Ao analisar a realidade política brasileira pós-golpe, Flavio Koutzii chamou a atenção para a velocidade da ofensiva da direita sobre tudo o que foi construído nos últimos anos. “A lógica do golpe é de acelerar essas medidas o máximo possível. Não tem folga para pensarmos, respirarmos e retomarmos o fôlego. A ideia é essa mesma. Eles sabem por que estão avançando e para onde querem ir. Nós estamos atônitos, sem conseguir sequer respirar direito”. Além da velocidade, acrescentou, essa lógica também é marcada por uma disputa de hegemonia, que se manifesta em diferentes áreas, como a da forma de organização econômica e da reforma do trabalho.

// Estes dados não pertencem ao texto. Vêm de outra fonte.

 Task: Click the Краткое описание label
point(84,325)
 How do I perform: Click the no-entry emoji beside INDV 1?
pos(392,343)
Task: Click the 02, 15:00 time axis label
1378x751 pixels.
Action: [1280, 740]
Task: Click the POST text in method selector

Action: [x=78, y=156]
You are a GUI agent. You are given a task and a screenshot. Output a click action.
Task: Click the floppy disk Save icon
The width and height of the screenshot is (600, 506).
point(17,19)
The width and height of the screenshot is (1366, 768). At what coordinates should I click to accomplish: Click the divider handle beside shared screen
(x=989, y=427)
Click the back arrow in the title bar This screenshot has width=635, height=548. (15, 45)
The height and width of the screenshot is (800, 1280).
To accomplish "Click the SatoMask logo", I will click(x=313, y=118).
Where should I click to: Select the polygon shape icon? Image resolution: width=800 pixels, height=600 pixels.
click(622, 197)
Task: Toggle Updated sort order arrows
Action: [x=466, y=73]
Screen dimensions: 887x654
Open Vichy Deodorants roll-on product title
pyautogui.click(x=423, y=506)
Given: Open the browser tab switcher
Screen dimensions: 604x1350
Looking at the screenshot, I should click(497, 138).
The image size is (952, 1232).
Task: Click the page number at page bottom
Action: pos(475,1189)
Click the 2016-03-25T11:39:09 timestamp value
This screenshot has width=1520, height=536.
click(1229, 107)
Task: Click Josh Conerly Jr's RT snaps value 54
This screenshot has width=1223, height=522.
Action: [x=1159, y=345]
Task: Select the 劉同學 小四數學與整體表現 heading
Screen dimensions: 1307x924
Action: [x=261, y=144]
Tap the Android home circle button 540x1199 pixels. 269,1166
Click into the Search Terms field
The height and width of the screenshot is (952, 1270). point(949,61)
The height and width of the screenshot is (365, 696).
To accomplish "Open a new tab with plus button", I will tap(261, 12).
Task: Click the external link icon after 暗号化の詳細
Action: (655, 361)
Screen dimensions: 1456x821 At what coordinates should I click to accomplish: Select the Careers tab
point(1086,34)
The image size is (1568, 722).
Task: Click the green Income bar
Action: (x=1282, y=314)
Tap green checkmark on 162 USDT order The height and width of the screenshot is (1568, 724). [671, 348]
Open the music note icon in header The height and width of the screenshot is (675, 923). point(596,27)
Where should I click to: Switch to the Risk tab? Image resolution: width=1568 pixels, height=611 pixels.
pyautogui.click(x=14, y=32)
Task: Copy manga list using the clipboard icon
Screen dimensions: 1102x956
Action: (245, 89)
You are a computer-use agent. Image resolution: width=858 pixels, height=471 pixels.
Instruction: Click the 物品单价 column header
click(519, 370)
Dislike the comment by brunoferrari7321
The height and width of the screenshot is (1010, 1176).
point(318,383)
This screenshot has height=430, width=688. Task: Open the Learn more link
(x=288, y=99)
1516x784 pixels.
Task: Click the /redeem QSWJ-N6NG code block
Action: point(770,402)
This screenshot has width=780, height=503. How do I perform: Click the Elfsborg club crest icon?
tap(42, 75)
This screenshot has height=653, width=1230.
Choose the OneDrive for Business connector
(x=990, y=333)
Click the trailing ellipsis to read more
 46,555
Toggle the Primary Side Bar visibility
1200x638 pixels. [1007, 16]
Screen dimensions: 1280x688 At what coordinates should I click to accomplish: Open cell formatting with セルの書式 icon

Há um claro deslocamento do político para colocar o econômico no lugar. Isso é uma parte importante das conquistas que eles conseguiram.

“O discurso do empreendedor virou um verdadeiro evangelho. O núcleo dessa ideia é que só não avança quem não se esforça, quem não trabalha. A cada três frases do noticiário da Globonews, somos informados sobre qual o sentimento do mercado sobre aquele tema. É um discurso hegemônico que avança sem parar. Há um claro deslocamento do político para colocar o econômico no lugar. Isso é uma parte importante das conquistas que eles conseguiram”.

Neste contexto, defendeu Koutzii, é fundamental aguçar a percepção da história e do espaço em que as coisas aconteceram. Referindo-se à Revolução Russa, assinalou: “Os fenômenos históricos vividos mais remotamente não aconteceram em vão. Não é possível suprimi-los. Não dá para pensar o presente e o futuro sem pensar esses acontecimentos passados. Para reconstruirmos o que foi perdido é preciso conhecer e prestar atenção no que, de fato, aconteceu.”

“Estamos vivendo hoje”, concluiu, “uma etapa ultra-reacionária, que pretende destruir o mais rapidamente possível o que conseguimos avançar. Eles avançam rapidamente no espaço que perdemos. Precisamos ter uma percepção mais dramática do presente para poder voltar a avançar sobre o campo do adversário”.